Records contained in a dataset
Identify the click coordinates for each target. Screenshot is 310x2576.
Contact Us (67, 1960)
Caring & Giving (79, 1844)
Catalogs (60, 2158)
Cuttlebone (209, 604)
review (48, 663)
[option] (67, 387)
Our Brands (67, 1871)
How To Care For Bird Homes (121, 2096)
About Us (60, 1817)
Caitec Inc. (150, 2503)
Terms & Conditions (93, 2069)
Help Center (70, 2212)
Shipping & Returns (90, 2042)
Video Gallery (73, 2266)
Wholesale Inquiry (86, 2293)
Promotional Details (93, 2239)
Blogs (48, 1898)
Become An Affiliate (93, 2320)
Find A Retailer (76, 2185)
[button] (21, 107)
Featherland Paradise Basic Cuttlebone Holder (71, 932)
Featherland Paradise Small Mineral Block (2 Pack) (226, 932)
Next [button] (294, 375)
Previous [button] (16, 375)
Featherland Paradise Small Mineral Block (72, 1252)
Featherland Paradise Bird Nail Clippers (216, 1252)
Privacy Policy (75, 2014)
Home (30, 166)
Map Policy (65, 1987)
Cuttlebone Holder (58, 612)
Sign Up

◆ **Required action**
In the records above, collect each line with "Block".

◆ **Response for this exercise**
Featherland Paradise Small Mineral Block (2 Pack) (226, 932)
Featherland Paradise Small Mineral Block (72, 1252)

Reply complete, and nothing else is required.